Most of the writers in Stories are high-profile and well-known - your Joyce Carol Oates and Lawrence Block and Jeffrey Deaver and Walter Mosely. The ones who aren't well-known to everyone are usually well-known in their genre, Michael Swanwick and Jeffrey Ford, for instance. It's a star-studded cast, for sure. Like all anthologies, though, there are stories to love and stories to not love so much.
Roddy Doyle starts off the collection with "Blood," which is a perfect opener. His normal 41 year-old man starts craving blood and doesn't know why. The story tracks what he does and how he deals with his feelings about that fact. At the end, he has to admit it to his wife and it's a great scene to close out the story. I've never read any Doyle other than random stories in anthologies like this one and I'll have to remedy that fact.

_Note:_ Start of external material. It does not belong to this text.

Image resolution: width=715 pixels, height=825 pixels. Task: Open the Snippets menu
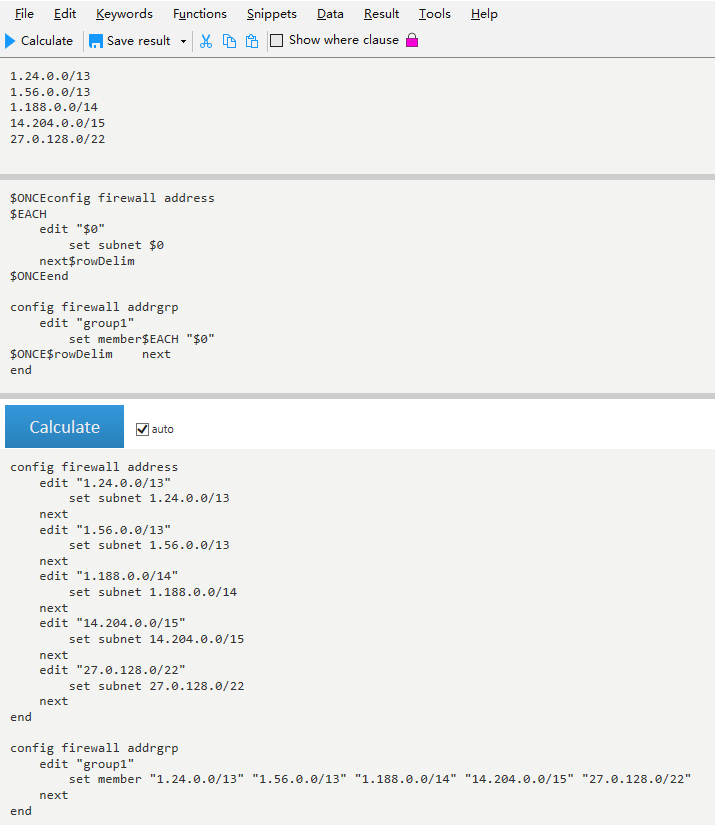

The collection also ends very well with Joe Hill's "The Devil on the Staircase." Not only is it a chilling tale of murder and hell but it plays with typography- most paragraphs resemble the titular staircase as the main traverses up and down the 800 plus stairs on the mountain where he lives. I love that type of play in literature when it's integral to the story.
I also want to mention "A Life In Fictions" by Kat Howard. Who is Kat Howard, you ask? Well, she's the throw-in amongst all the big names - this is her first published story. Let me tell you, she more than holds her own. It's a very short story about a woman who keeps getting written into fiction by the writer who loves her. It's a smart idea and it plays out perfectly. I will definitely be on the lookout for more of her work.
I could go on and on about each story I loved but instead I'll quickly mention a few more. Jeffrey Ford turns in a creepy and melancholy romance in "Polka Dots and Moonbeams." Lawrence Block delivers a sensationally skin-crawling "Catch and Release," making your opinion of the main character change over the course of it. Stewart O'Nan delivers a quiet yet powerful tale of a woman searching for a dead girl she has no connection with in "Land of the Lost." Michael Swanwick plays with the idea of fiction and what it means for the characters contained within that fiction in "Goblin Lake." Finally, Kurt Andersen's "Human Intelligence" takes the old SF idea of aliens observing the planet out for a pleasing whirl.
Obviously, there were stories I didn't like but I'd rather not dwell on those. Instead, I'd like to savor the storytelling on display in this worthwhile collection.